One would hope we’re sufficiently post-everything that admitting a fondness for disco would be uncontroversial at this point, even among straight people. That’s what the Brisbane-based Mitzi is banking on anyway, and the melancholy, lazily psychedelic music video for the first track “Who Will Love You Now” was enough to get me excited.
Albums like Truly Alive tend to invite the use of adjectives usually reserved for jungles or coffee. The sound is “lush” or “humid,” and melodies percolate and drip down through synth washes. But that would belie how clean Mitzi’s sound really is. For a bunch of shaggy-headed “hipsters,” they do a pretty great impression of classic disco piano work on tracks like “Can’t Change Her.” “Dance floor jams for the broken hearted” almost gets it, but the sense of rejection is more societal than romantic — “We cannonball/ Across the night/ You can’t afford/ This modern life” (“Modern Life”). And a certain antipodean cheeriness does shine through, perhaps as the low-rent triumph of survivorhood?
To an extent, Mitzi’s reception is inevitably tied up with the reputation of fellow Australian 80s revivalists Cut Copy (they only actually sound like them during “On My Mind”). But you’ll have to forgive my feeling a bit of déjà vu, back to those few years in the mid-2000s when it seemed like every rock magazine on the newsstand had some new Australian sensation on the cover (remember The Vines?). They share a label with Flume; opened for Neon Indian, Foals, and Foster the People when they all toured in Australia; released a new single via Pitchfork; and were designated an NME “Buzz Artist!” What I’m trying to say is, if there’s a conspiracy of skinny tastemaking dudes out there somewhere, Mitzi has to be somewhere close to its gravitational center. But Mitzi has paid their dues: they’ve become a fixture on the Australian dance music scene and there are probably some people out there for whom the release of Truly Alive was a highly-anticipated event.

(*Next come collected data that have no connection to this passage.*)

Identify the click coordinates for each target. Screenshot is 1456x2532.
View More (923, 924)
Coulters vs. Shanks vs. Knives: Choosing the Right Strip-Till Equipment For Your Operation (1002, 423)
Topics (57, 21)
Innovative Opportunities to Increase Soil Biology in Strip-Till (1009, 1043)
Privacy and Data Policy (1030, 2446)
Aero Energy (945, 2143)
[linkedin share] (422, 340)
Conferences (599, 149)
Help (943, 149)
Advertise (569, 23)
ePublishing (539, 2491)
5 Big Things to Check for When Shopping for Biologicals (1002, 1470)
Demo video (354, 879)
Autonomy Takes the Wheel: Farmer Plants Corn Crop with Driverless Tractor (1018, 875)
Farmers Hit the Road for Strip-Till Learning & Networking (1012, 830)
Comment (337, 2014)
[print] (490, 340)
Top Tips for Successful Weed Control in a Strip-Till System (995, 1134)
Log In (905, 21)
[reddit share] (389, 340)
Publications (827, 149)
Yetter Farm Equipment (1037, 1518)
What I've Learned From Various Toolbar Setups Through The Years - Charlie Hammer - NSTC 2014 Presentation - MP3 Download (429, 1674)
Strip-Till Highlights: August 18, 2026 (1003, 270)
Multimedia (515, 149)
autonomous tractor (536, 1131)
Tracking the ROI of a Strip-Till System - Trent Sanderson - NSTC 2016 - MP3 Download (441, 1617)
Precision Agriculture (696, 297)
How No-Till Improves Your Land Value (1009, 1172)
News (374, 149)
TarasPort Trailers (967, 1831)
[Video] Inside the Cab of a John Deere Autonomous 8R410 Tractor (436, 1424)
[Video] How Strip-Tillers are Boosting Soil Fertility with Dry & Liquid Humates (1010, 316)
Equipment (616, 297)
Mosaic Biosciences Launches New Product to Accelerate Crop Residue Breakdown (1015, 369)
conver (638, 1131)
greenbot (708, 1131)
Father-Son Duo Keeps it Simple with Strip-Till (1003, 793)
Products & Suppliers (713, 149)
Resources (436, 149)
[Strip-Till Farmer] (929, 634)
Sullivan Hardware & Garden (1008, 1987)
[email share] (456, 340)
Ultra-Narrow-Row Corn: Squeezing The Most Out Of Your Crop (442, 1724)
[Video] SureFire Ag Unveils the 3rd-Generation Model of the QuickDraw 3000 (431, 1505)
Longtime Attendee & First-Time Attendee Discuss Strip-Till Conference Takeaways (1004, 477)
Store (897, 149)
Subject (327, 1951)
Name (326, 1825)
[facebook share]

At the end of the album the first time through, I felt like my pulse had somehow synchronized with the mid-tempo 4/4 beat that the album never strays from. I also wished I was someplace other than my bedroom, where such a feeling would be enjoyable. But the question in my mind was this: Why are there so few dance bands? And why does it seem like the ones that exist rarely come from America? There are probably lots of reasons, but consider what Mitzi’s drummer said in a recent interview: “It is pretty tough playing live dance music though, DJs are getting paid more than some of the bands and their costs are significantly lower.”
Inevitable as it might be, that’s kind of sad, isn’t it? And I’ve played in far too many orchestras to accept the argument that instruments don’t matter. That Mitzi seems to be on the cusp of making something good — or if the press they’ve been getting isn’t enough to indicate that these days, at least making something — puts a more positive spin on the vast forces of pop-cultural gravitation that Justin Moyer criticized late last year in one of 2012’s best essays. The New York-L.A. axis mundi drains the hinterland, sure, but it can also sustain its more consumption-ready, if unique, products — even if it created the conditions that made them a rarity in the first place.